If that is too logical for you to comprehend, let's move on to the psychological aspect. The three lowest rungs of Maslow's ladder of psychological needs are Survival, Security and Belonging. Psychologist hold that to impose change in the behaviour of an individual you must impact them on one of these rungs. I'm sure we can both agree that making the child fear for its survival or security would be a bit much. That leaves the third rung, belonging. That is exactly where the imposed discipline targeted.
So, the school was carrying out its assigned responsibility with a discipline that targets the correct motivational level for the child to impose a change that is beneficial to the child in the long run. (Unless of course you believe that a pattern of tardiness is a desirable trait that a child should be learning.)
Now you are going to try to counter with the argument that the punishment is humiliating and damaging to the ego of the child. Nice try, but it doesn't wash. Children are very capable of grasping the message that if you break a rule, you suffer the consequences and it is a message best learned. The ego damage you would allude to occurs when the child is exposed to competing messages indicating that they should not be held responsible and should not be subject to consequences. The exact message that you are up on your soap box shouting out to counter the message that the school is trying to send. This is also well documented in the psychological field. The effects of this type of influence is clearly visible in today's society. Blacks should not be held responsible for their actions and well being. Illegal immigrants should not be held to establish laws. Schools should not be allowed to impose discipline.

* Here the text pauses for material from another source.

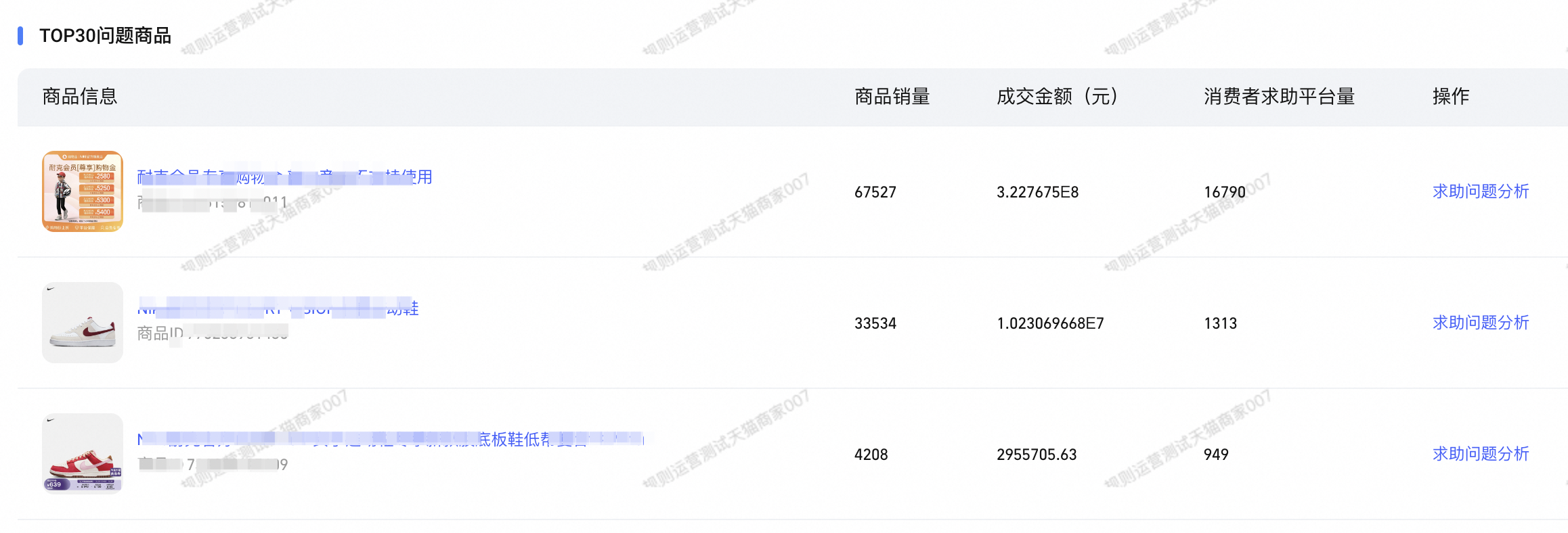Open first product title link ending 使用
This screenshot has width=1568, height=533.
(284, 177)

Do you not pay any attention to the fact that the growing subsets of our society, to which the young and the impressionable are drawn, are in fact the ones that are the strictest about rules and enforcing them, gangs, cartels, militias, jihadists, and within the schools the cliques? Why is that, why are the precious young darlings that you are so concerned about ego damage drawn to the subgroups that thrive on the very practices (often at an extreme level) that you are fighting so hard to protect them from?

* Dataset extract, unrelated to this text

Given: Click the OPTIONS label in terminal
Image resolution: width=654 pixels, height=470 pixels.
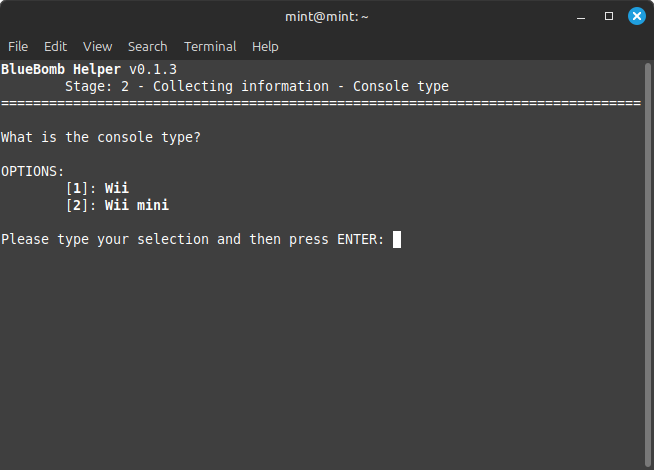Looking at the screenshot, I should tap(33, 171).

I could continue on with example after example how your distorted thinking is leading to continuous breakdown of our society and its valuable structures, but it would be pointless. After all, you aren't even able to define what the term bullying means to you. Why should I believe you can grasp anything that deals above the most basic emotional level where you choose to wallow?
Words mean things. You keep trying to negotiate the meaning of the word “bullying,” as though that will somehow justify punishing an innocent child.